**Kaynak:**
Koronavirüsün yayılmasıyla birlikte hayat adeta durdu. Bizler krizin etkilerinin neler olacağını tartışırken Beşiktaş, koronavirüs öncesi finansal durumuyla ilgili son mali tablolarını geçen hafta Kamuyu Aydınlatma Pltaformu’na (KAP) açıkladı. Ve görülüyor ki Beşiktaş’ın durumu koronavirüs öncesi bile gittikçe zorlaşmış.

Çebi döneminde borç 100 milyon TL arttı

29 Şubat’ta KAP’a gönderilen finansal mali tablolara göre, Beşiktaş’ın, 31 Aralık 2016’da 1 milyar 585 milyon TL olan toplam yükümlülüğü (borcu) sadece 3 yılda ikiye katlanarak, 3 milyar 72 milyon TL’ye ulaştı.

Üstelik bu borç tutarı sadece 9 aylık dönemi kapsıyor. 9 aylık zarar ise 246 milyon lira oldu!

Borç artışı sadece 9 ayda 400 milyon TL’den fazla olurken; Fikret Orman’dan koltuğu devralan Ahmet Nur Çebi’nin göreve gelmesinden itibaren artan borç miktarıysa 100 milyon TL’nin biraz üzerinde.

Söz konusu borç yüksekliğinin yanı sıra, bu borcun 1 milyar 70 bin TL’sinin banka ile 549 milyon TL’sinin faktoring kuruluşlarına olmak üzere, toplam 1 milyar 620 milyon TL’si finansal borçlar olarak dikkat çekiyor. Finansal borçlar, borç yapılandırma anlaşmasından önce 1 milyar 400 milyon TL idi. Bu borcun da 1 milyar 100 milyon TL’lik kısmının vadesi 1 yıldan kısayken 290 milyon TL’lik kısmı ise 1 yıldan uzun vadeye sahipti.

Koç neden imza atmamış anlaşılıyor

Futbol kulüplerinin açıklamaktan imtina ettikleri borç yapılandırma anlaşmasının da detayları ortaya çıkmaya başladı. Yapılandırma sözleşmenin ayrıntıları ortaya çıktıkça şartlarının kulüpler aleyhine olduğu ve finansal gerçeklerine uygun olmadığı da gözler önüne seriliyor. Fenerbahçe Başkanı Ali Koç’un anlaşmayı ıslarla imzalamamasındaki haklılığa da şahit oluyoruz.

Beşiktaş’ta bir önceki başkan Fikret Orman tarafından imzalanan anlaşmayla 1 milyar 300 milyon TL civarında bir borç yapılandırılırken 250 milyon TL de ek nakit kredi kullanıldığı görülüyor. Kullanılan kredinin büyük bir bölümüyle de oyuncu ücretlerinin ödendiği anlaşılıyor. Bununla birlikte, borçlanma maliyet oranlanın %17,30 olarak gerçekleşmesi kredi yapılandırma anlaşmasının enflasyon oranına ilave %5 marjlı maliyet oranına sahip olduğu teyit edilmektedir.

**Görev tanımı:** Beşiktaş'ın borçlarını anlatan metinde "Söz konusu borç" sözleriyle başlayan bölümü, "da şahit oluyoruz." sözlerinden sonra keserek olduğu gibi yazın.

**Sağlanan veriler:**
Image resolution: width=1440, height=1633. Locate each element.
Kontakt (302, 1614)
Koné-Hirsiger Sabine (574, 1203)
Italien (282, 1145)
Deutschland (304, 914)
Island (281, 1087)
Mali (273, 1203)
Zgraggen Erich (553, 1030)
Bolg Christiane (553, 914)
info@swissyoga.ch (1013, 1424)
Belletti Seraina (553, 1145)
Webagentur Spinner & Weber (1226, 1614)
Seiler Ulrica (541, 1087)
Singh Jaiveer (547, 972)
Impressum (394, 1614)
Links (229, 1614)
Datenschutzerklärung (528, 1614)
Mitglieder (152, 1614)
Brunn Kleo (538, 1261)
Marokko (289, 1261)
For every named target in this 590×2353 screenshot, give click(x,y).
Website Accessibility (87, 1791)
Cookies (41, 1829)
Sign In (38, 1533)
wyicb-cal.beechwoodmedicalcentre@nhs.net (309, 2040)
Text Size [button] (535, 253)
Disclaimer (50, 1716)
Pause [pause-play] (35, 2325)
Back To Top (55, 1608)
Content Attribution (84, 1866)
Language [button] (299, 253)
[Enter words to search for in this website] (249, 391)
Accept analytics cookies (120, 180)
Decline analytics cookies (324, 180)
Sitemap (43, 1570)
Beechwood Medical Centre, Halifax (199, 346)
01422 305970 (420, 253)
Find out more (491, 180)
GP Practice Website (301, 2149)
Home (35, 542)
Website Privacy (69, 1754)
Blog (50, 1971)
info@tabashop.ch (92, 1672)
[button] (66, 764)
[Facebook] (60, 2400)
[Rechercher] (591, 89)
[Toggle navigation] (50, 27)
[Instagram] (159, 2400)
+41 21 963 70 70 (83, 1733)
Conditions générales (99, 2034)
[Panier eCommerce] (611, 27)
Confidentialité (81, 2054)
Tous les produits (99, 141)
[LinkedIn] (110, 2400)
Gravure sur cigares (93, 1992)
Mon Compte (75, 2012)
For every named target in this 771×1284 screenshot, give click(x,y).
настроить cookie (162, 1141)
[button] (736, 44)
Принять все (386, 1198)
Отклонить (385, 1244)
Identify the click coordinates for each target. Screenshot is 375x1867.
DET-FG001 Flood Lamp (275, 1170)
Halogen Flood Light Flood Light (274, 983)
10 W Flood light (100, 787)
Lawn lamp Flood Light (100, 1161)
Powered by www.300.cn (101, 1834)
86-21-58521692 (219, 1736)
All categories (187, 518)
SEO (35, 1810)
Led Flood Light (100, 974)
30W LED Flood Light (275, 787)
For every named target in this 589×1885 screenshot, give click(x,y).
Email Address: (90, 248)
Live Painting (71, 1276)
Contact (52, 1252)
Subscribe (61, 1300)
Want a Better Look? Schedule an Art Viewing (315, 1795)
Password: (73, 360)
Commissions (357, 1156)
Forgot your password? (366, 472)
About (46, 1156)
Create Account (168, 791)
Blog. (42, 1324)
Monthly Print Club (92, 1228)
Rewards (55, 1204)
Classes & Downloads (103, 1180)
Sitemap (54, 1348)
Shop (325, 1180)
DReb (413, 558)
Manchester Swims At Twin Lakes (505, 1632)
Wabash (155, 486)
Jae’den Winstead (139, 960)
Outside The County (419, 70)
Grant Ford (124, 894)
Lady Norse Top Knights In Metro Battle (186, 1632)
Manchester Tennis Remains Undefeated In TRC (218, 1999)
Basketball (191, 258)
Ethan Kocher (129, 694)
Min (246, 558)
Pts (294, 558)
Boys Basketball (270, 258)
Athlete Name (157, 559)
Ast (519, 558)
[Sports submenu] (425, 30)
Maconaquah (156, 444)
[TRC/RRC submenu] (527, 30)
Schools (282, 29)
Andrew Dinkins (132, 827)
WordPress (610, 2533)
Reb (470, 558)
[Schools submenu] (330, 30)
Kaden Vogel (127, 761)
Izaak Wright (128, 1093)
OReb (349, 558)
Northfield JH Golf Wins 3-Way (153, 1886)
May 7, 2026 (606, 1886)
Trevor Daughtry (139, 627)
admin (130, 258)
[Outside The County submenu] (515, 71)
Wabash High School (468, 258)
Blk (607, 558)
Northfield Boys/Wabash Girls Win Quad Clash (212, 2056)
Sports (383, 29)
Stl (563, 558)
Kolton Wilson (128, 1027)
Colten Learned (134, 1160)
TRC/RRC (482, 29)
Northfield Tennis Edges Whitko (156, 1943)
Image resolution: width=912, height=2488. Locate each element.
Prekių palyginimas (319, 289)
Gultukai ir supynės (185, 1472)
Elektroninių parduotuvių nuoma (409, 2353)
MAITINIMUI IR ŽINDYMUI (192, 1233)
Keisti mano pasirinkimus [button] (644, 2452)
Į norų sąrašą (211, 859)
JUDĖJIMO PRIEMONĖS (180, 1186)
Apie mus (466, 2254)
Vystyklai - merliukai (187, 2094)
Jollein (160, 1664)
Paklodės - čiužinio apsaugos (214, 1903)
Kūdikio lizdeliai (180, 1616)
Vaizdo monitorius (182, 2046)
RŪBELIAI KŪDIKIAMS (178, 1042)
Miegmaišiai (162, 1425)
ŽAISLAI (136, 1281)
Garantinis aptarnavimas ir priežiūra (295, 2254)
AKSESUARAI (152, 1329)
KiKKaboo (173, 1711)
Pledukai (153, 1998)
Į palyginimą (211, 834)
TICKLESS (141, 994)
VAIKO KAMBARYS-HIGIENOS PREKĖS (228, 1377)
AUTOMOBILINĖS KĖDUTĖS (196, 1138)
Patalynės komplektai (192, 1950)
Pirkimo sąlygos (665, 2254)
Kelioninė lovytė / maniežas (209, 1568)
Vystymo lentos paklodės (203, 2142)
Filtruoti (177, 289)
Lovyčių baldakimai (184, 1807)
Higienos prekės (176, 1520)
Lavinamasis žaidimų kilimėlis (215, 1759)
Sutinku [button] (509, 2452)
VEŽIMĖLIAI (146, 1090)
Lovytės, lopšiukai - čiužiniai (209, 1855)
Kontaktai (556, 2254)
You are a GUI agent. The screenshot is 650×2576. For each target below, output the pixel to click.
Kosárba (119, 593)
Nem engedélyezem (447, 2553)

**Tam yanıt:**
Söz konusu borç yüksekliğinin yanı sıra, bu borcun 1 milyar 70 bin TL’sinin banka ile 549 milyon TL’sinin faktoring kuruluşlarına olmak üzere, toplam 1 milyar 620 milyon TL’si finansal borçlar olarak dikkat çekiyor. Finansal borçlar, borç yapılandırma anlaşmasından önce 1 milyar 400 milyon TL idi. Bu borcun da 1 milyar 100 milyon TL’lik kısmının vadesi 1 yıldan kısayken 290 milyon TL’lik kısmı ise 1 yıldan uzun vadeye sahipti.

Koç neden imza atmamış anlaşılıyor

Futbol kulüplerinin açıklamaktan imtina ettikleri borç yapılandırma anlaşmasının da detayları ortaya çıkmaya başladı. Yapılandırma sözleşmenin ayrıntıları ortaya çıktıkça şartlarının kulüpler aleyhine olduğu ve finansal gerçeklerine uygun olmadığı da gözler önüne seriliyor. Fenerbahçe Başkanı Ali Koç’un anlaşmayı ıslarla imzalamamasındaki haklılığa da şahit oluyoruz.